**Selection:**
As did many other Seahawks fans, Mike McCready of Pearl Jam,went so nuts after the NFC Championship that he scared the kids. / Pearl Jam

Pearl Jam guitarists Mike McCready and Stone Gossard sat next to each other, each battling their emotions and reaching different conclusions as they watched the NFC championship game wind down two weeks ago at McCready’s house.

“I was frustrated,” McCready said. “(The Seahawks) just didn’t come out at all, it didn’t feel like they were playing to their ability at all, I just felt like the momentum wasn’t there. I was like ‘well . . . it’s been a great year.’ I went back into my old Seattle mindset. I thought it was over. But Stone kept saying ‘it’s never over until it’s over.’”

Add to the long list of unlikely things that happened on that historic Sunday this fact: Stone Gossard channeled his inner Yogi Berra and somehow was right. When the Seahawks completed their greatest comeback, pandemonium reigned at McCready’s abode.

**Information provided:**
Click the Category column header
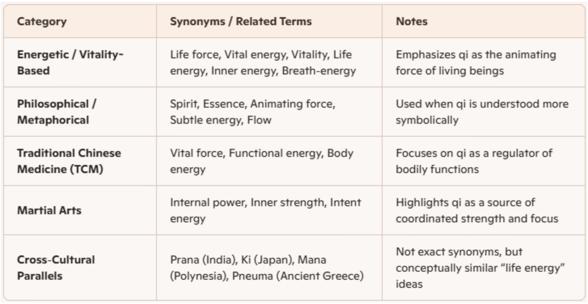The image size is (588, 304). click(42, 22)
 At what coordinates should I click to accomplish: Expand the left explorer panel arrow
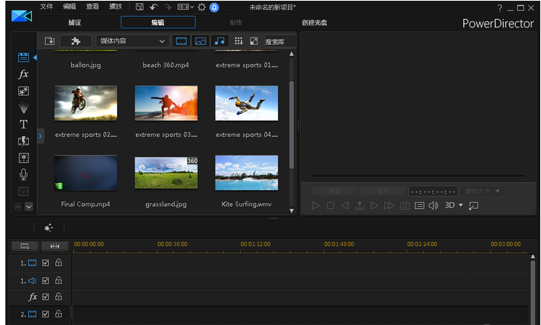tap(40, 135)
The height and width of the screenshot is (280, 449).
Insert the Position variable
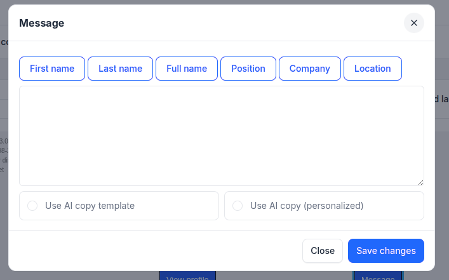click(x=248, y=69)
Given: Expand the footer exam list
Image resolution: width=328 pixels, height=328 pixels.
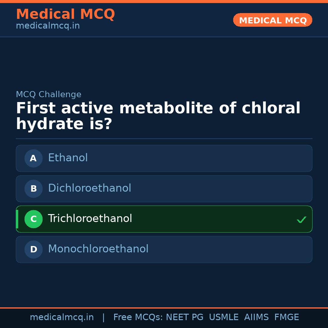Looking at the screenshot, I should click(206, 317).
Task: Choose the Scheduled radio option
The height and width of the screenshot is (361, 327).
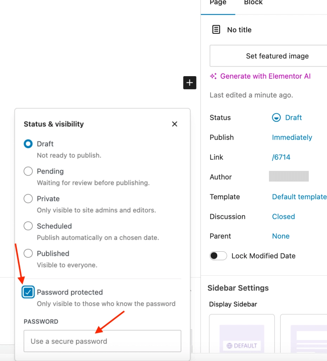Action: tap(28, 226)
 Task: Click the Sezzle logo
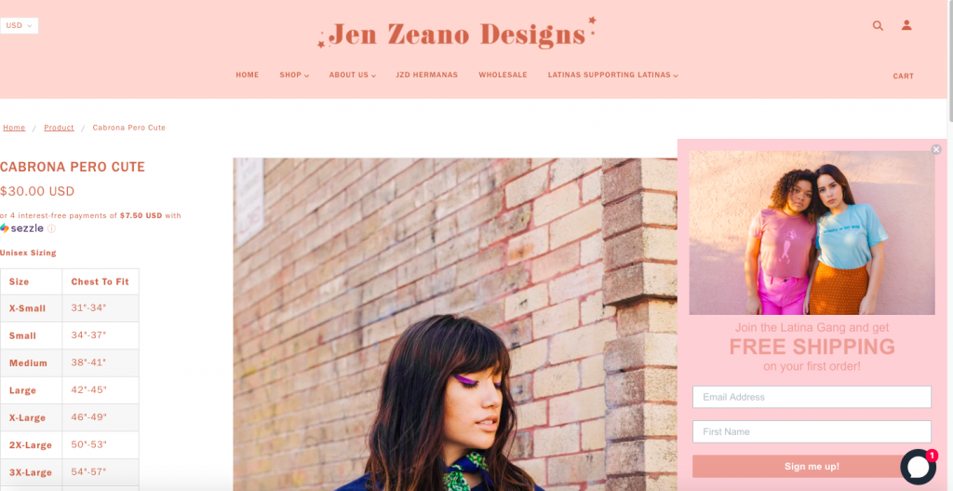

**Goals:**
1. Tell whether each statement agrees with the Pearl Jam article above, answering yes or no and quoting the words that decide it: (a) McCready and Gossard watched the game at Gossard's house. (b) McCready believed the game was over before the comeback. (c) The game took place three weeks earlier.
2. Quote the Pearl Jam article above, starting with "Pearl Jam guitarists" and going on through "at McCready’s house.".

**Answers to the problems:**
1.
(a) No: "at McCready’s house"
(b) Yes: "I thought it was over."
(c) No: "two weeks ago"

2.
Pearl Jam guitarists Mike McCready and Stone Gossard sat next to each other, each battling their emotions and reaching different conclusions as they watched the NFC championship game wind down two weeks ago at McCready’s house.